PROBLEM TO SOLVE: Please copy the data below, replacing every "Viewport" with "Window" and leaving everything else unchanged.

======== ENTRIES PROVIDED ========

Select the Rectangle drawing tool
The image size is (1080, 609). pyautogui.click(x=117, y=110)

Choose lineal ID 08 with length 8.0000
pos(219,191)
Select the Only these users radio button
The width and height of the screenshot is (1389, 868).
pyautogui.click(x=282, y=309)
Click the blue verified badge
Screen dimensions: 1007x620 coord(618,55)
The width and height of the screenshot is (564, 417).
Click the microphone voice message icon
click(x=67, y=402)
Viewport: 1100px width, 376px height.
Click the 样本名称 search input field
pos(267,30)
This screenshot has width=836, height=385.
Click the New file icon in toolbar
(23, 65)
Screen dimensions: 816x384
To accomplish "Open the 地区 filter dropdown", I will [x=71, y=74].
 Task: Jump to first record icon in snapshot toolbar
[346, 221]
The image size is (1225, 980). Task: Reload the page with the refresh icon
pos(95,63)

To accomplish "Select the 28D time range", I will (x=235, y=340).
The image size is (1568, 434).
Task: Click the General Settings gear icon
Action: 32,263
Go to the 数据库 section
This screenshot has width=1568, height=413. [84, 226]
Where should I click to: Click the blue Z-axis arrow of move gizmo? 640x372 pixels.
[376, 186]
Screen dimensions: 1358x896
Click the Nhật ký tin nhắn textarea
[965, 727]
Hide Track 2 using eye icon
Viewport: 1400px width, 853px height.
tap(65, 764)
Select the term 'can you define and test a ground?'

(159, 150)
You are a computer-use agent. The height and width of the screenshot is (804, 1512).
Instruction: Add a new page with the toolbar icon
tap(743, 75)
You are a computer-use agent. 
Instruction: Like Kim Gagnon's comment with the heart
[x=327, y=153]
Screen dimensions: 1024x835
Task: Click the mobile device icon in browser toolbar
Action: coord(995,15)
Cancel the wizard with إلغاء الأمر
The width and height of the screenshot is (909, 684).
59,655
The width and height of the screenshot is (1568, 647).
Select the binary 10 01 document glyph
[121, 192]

========

IN RESPONSE:
Select the Rectangle drawing tool
The image size is (1080, 609). pyautogui.click(x=117, y=110)

Choose lineal ID 08 with length 8.0000
pos(219,191)
Select the Only these users radio button
The width and height of the screenshot is (1389, 868).
pyautogui.click(x=282, y=309)
Click the blue verified badge
Screen dimensions: 1007x620 coord(618,55)
The width and height of the screenshot is (564, 417).
Click the microphone voice message icon
click(x=67, y=402)
Window: 1100px width, 376px height.
Click the 样本名称 search input field
pos(267,30)
This screenshot has width=836, height=385.
Click the New file icon in toolbar
(23, 65)
Screen dimensions: 816x384
To accomplish "Open the 地区 filter dropdown", I will [x=71, y=74].
 Task: Jump to first record icon in snapshot toolbar
[346, 221]
The image size is (1225, 980). Task: Reload the page with the refresh icon
pos(95,63)

To accomplish "Select the 28D time range", I will (x=235, y=340).
The image size is (1568, 434).
Task: Click the General Settings gear icon
Action: 32,263
Go to the 数据库 section
This screenshot has width=1568, height=413. [84, 226]
Where should I click to: Click the blue Z-axis arrow of move gizmo? 640x372 pixels.
[376, 186]
Screen dimensions: 1358x896
Click the Nhật ký tin nhắn textarea
[965, 727]
Hide Track 2 using eye icon
Window: 1400px width, 853px height.
tap(65, 764)
Select the term 'can you define and test a ground?'

(159, 150)
You are a computer-use agent. The height and width of the screenshot is (804, 1512).
Instruction: Add a new page with the toolbar icon
tap(743, 75)
You are a computer-use agent. 
Instruction: Like Kim Gagnon's comment with the heart
[x=327, y=153]
Screen dimensions: 1024x835
Task: Click the mobile device icon in browser toolbar
Action: coord(995,15)
Cancel the wizard with إلغاء الأمر
The width and height of the screenshot is (909, 684).
59,655
The width and height of the screenshot is (1568, 647).
Select the binary 10 01 document glyph
[121, 192]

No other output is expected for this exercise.